Mitochondrial H2O2 production was measured as previously described (Bundgaard et al., 2019a,b) on an Oroboros O2K high-resolution respirometer fitted with a FluoO2K module with filters specific for Amplex UltraRed (Oroboros Instruments, Innsbruck, Austria). The machines were calibrated with respiration buffer equilibrated with air at 21°C every day.

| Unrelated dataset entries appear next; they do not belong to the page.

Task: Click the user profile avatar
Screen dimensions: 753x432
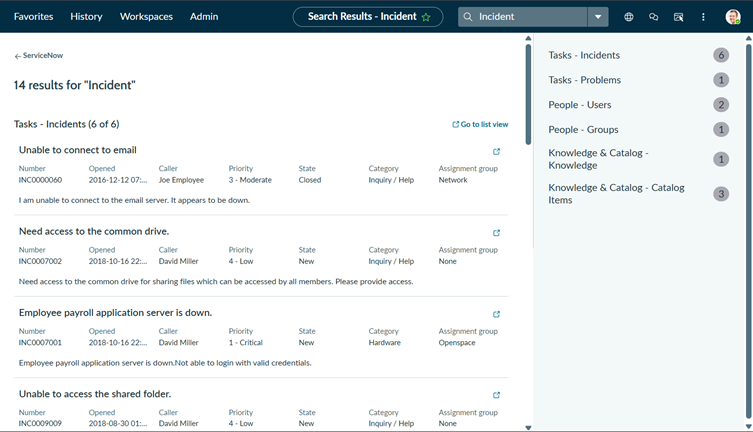Action: pos(733,17)
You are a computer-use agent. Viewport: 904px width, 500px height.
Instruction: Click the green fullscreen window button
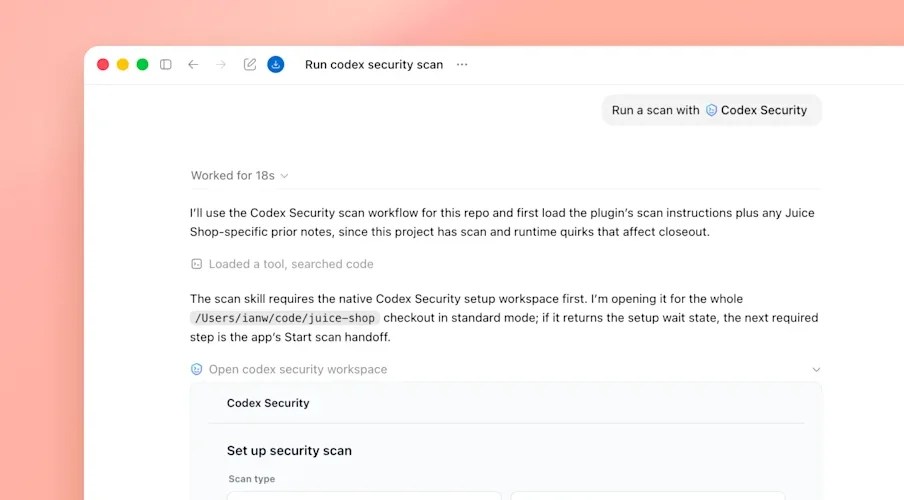142,65
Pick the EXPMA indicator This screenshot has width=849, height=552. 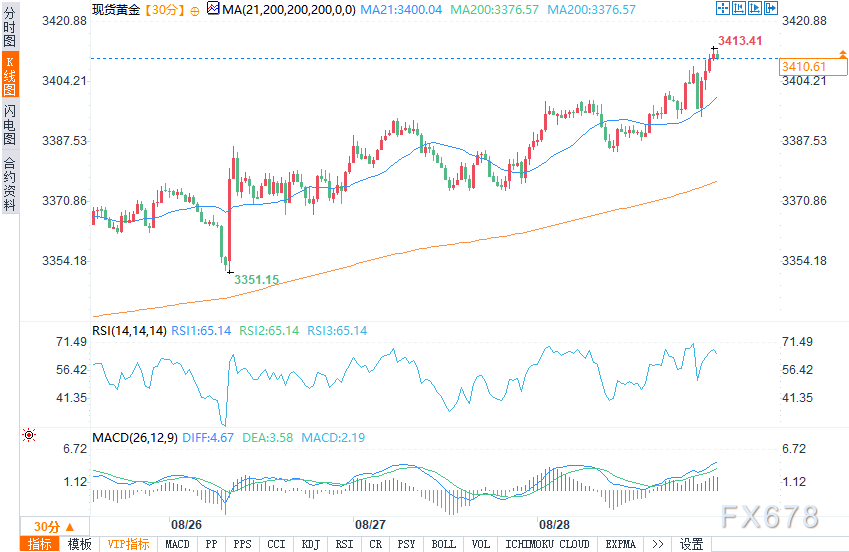click(x=620, y=544)
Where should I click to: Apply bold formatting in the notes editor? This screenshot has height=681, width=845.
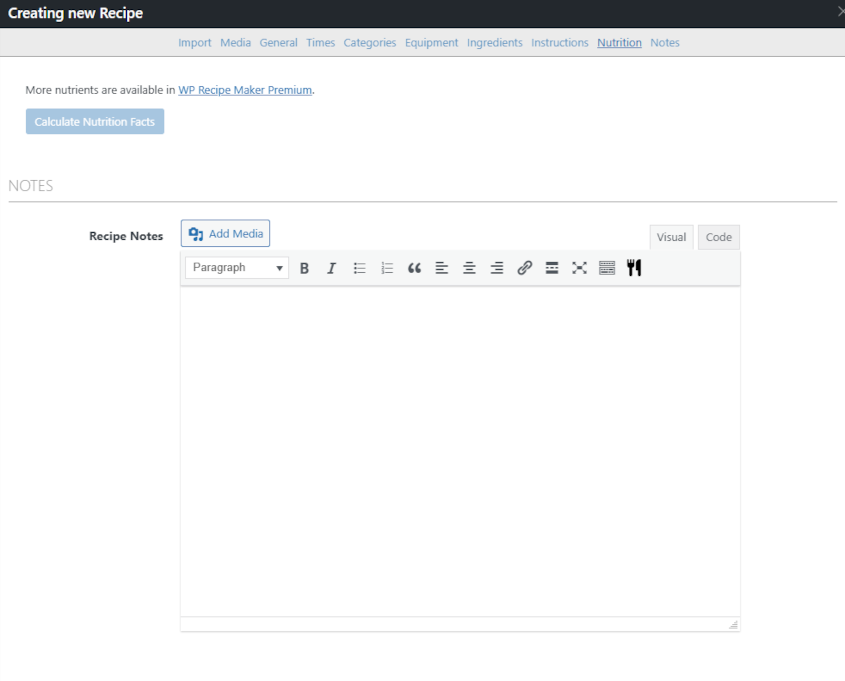[x=304, y=267]
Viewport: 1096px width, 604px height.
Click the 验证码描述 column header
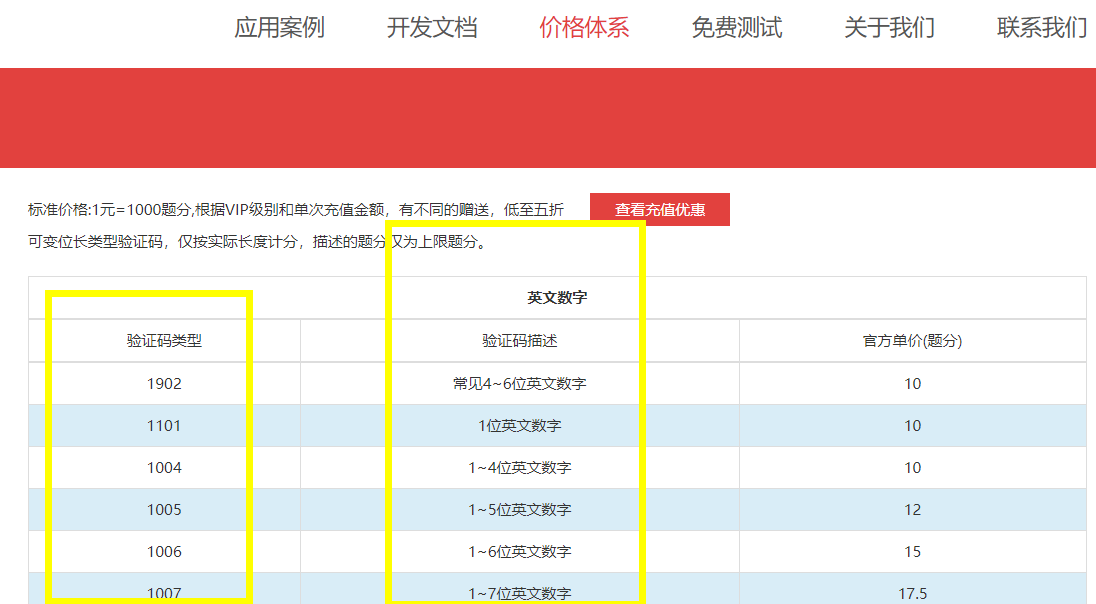[520, 341]
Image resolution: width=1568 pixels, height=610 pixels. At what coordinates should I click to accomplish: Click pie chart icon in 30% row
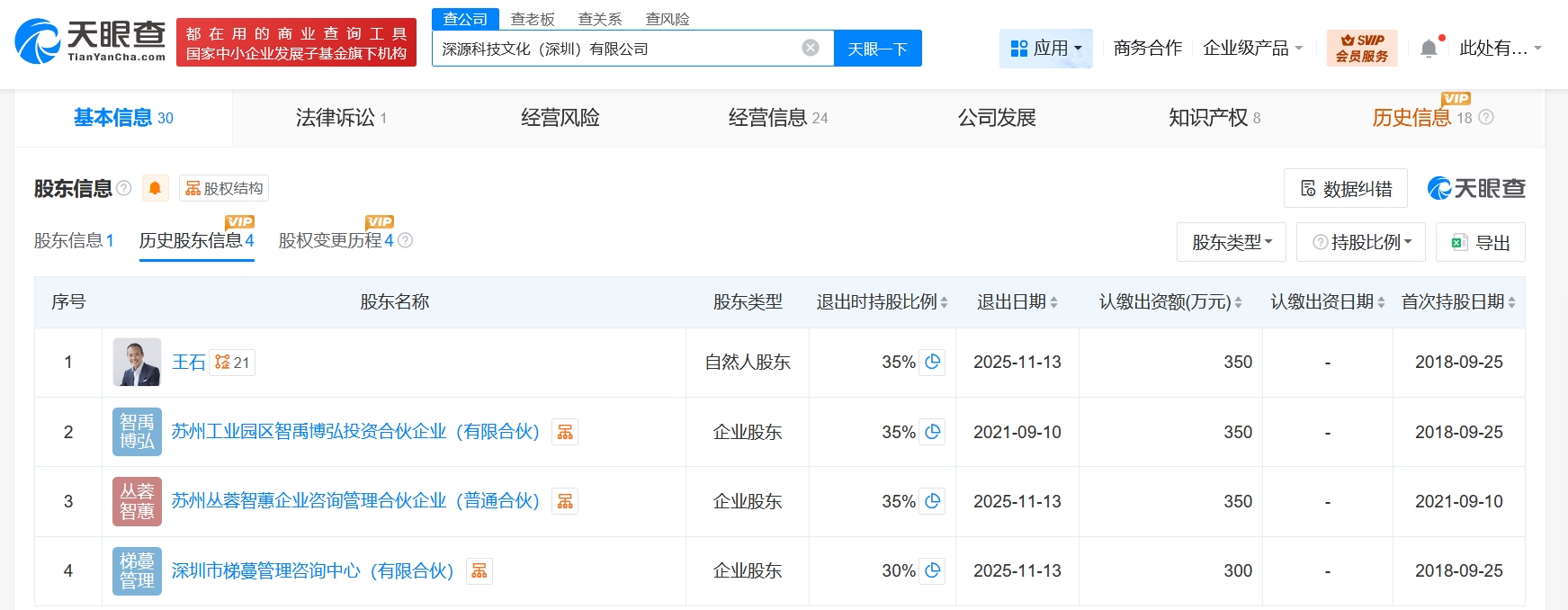(933, 570)
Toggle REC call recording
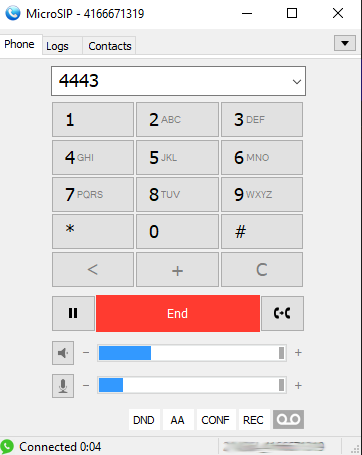The height and width of the screenshot is (455, 362). (x=253, y=420)
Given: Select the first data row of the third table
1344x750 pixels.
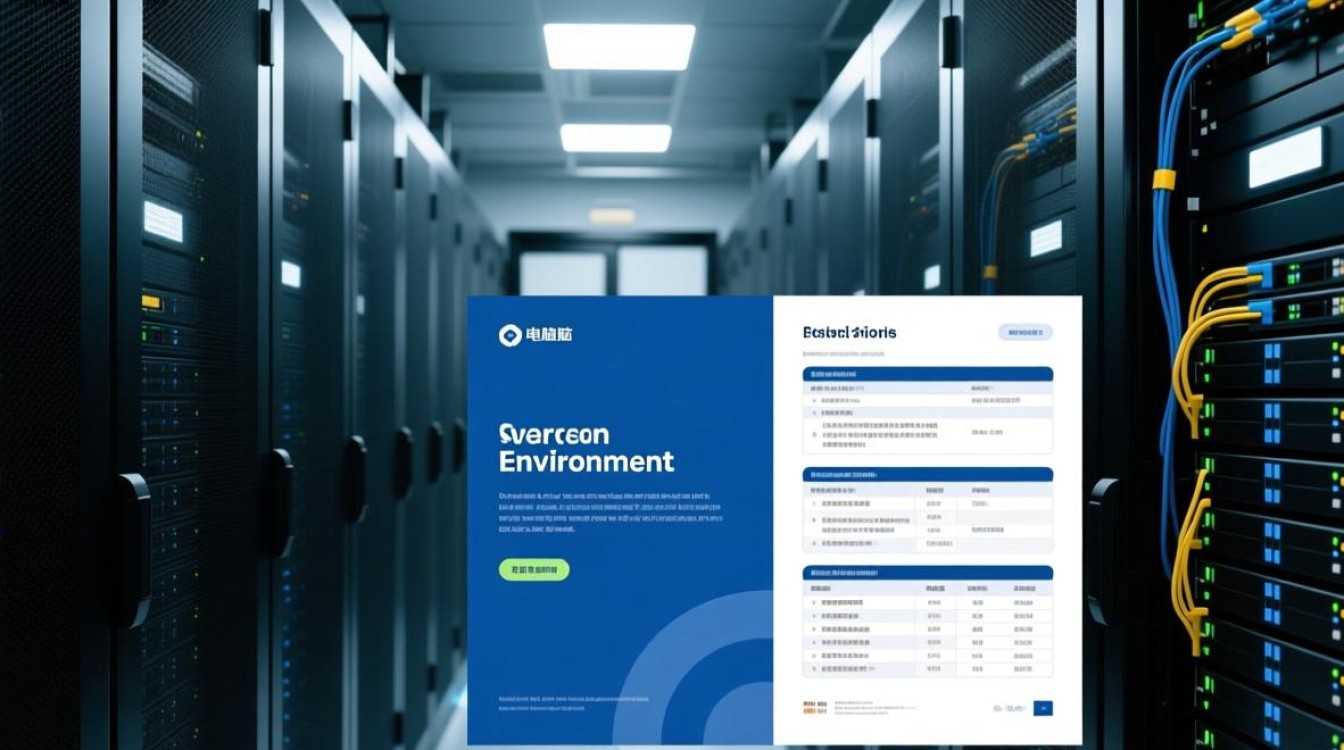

Mitochondria (62.5 µg ml−1) were added to each of the two chambers, followed by the components for the Amplex UltraRed assay (10 µmol l−1 Amplex UltraRed, 5 U ml−1 HRP and 25 U ml−1 superoxide dismutase) and the fluorescent signal was calibrated with injections of 0.1 µmol l−1 H2O2. Two protocols were run in parallel to match the conditions for the H2O2 consumption assay. In one chamber, 2.5 mmol l−1 malate and 5 mmol l−1 glutamate were added to initiate non-phosphorylating, leak respiration, before addition of 1 mmol l−1 ADP to initiate phosphorylating respiration. Cytochrome c (10 µmol l−1, equine) was then injected to assess the integrity of the outer membrane, which did not elicit an increase in respiration rate above 10% in any experiment. In the other chamber, 20 mmol l−1 succinate was injected to initiate maximal H2O2 production via RET, before addition of 0.5 µmol l−1 rotenone and 1 mmol l−1 ADP to stimulate phosphorylating respiration.

Statistics

Significant differences were determined by one- or two-way ANOVA with Tukey's or Šidák's multiple comparisons test for normally distributed data (Prism 9, Graphpad Software, San Diego, CA, USA), and experimental groups were considered significantly different when P<0.05. Statistical comparisons and P-values are given in the Results below. All data are shown as means±s.e.m.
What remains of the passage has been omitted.